When NASA announced the commercial crew competition winners on August 3, ATK's Liberty system wasn't one of them.
Utah Rep. Rob Bishop told the Salt Lake Tribune he suspected sinister forces were at work.
"I have been concerned that favoritism may be playing far too prominent of a role in NASA’s decision-making process, especially with regards to companies closely tied to key NASA officials," he said. "ATK is a proven leader and their track record is beyond exemplary. It was my understanding that ATK’s Liberty proposal ranked very high in technical merit, and was the lowest-risk option."
Bishop’s concerns about favoritism stem from alleged relationships he says President Obama and NASA administrator Charles Bolden have with Musk.
It turns out the truth is much closer to home for Rep. Bishop.
A design by Alliant Techsystems (ATK) was dropped from NASA’s shortlist of potential space station crew taxis because the company did not present a technically sound plan for combining existing rocket and spacecraft designs into a single transportation system, according to a NASA source selection document released Sept. 4.
“I had some significant concerns about the lack of detail in some areas of ATK’s technical approach,” William Gerstenmaier, associate administrator for NASA’s Human Exploration and Operations Mission Directorate, wrote in the document. “Basically, the proposal lacked enough detail to determine if a safe crew transportation system could be developed in a timely and cost effective manner out of the heritage components ATK selected for this concept.”

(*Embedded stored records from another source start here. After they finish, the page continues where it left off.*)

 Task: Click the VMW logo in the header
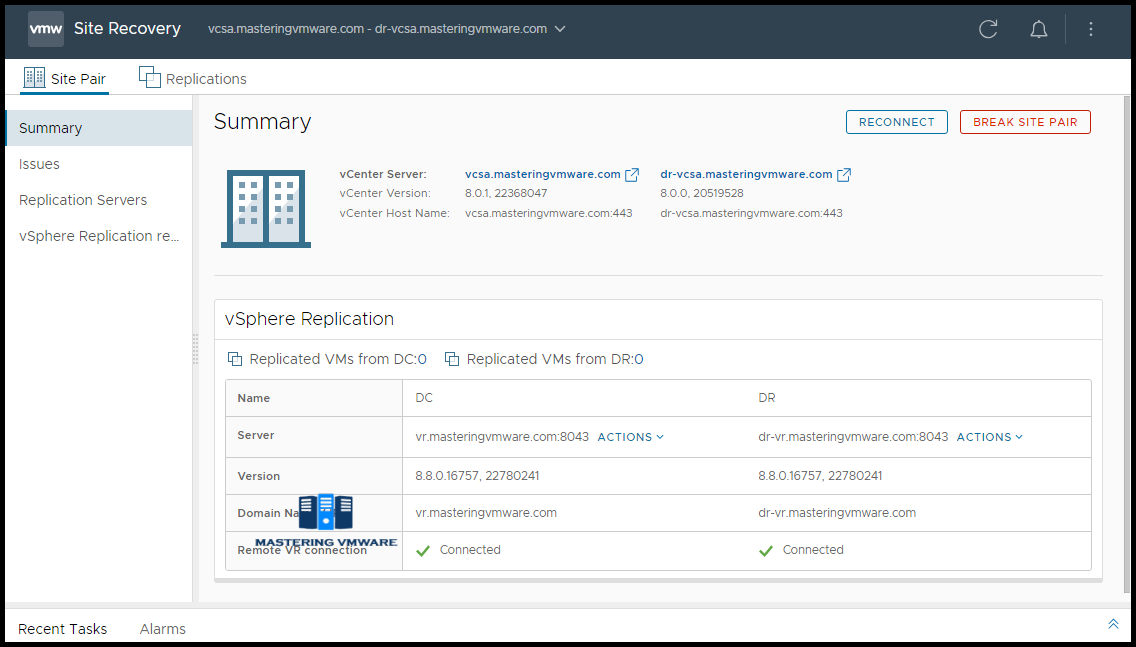click(x=45, y=28)
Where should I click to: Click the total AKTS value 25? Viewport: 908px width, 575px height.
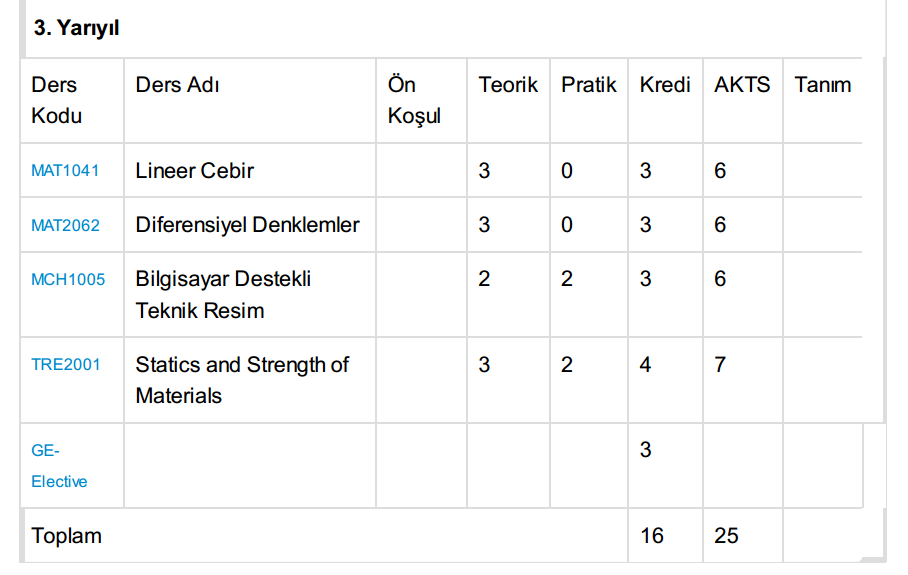point(726,535)
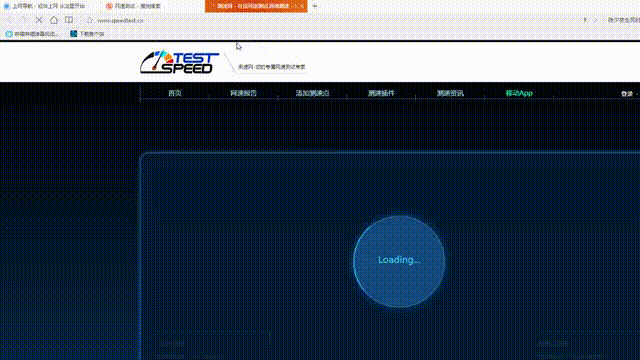This screenshot has height=360, width=640.
Task: Click the 登录 login link
Action: (627, 93)
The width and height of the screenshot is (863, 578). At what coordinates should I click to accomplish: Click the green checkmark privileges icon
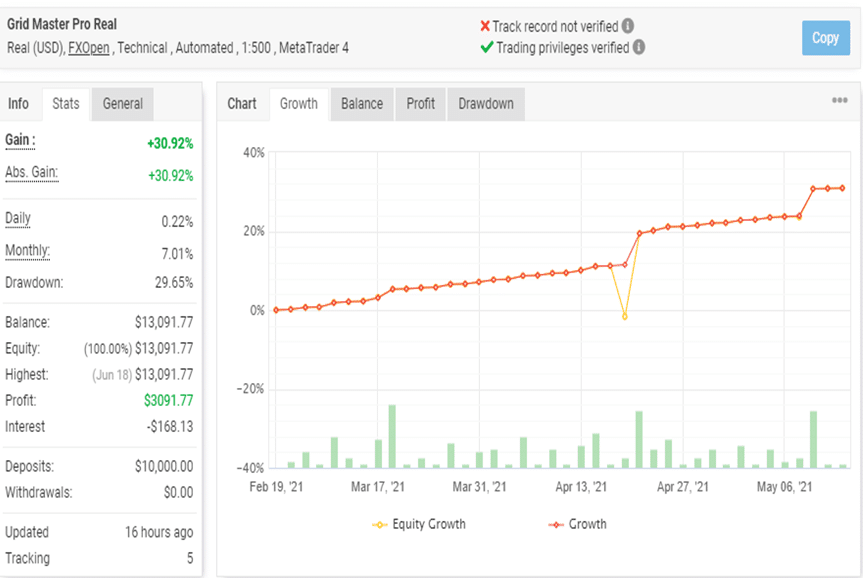487,47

Gerstenmaier’s comments appeared in a July 31 source selection document detailing his reasons for passing over ATK and three less-known firms to pick Boeing, Space Exploration Technologies Corp. (SpaceX) and Sierra Nevada Space Systems for Commercial Crew Integrated Capability (CCiCap) awards totaling $1.1 billion.
Show of hands, how many of you think Rep. Bishop will issue a statement apologizing to Obama and Bolden for his false accusations?
No, I don't think he will either.
UPDATE September 7, 2012 — Doug Messier of Parabolic Arc published this review of the selection process, based on a 13-page NASA Selection Statement.
His bottom-line observation about why ATK lost?
Strong business case and financial commitment, but insufficient technical information and higher risks result in no joy in Utah.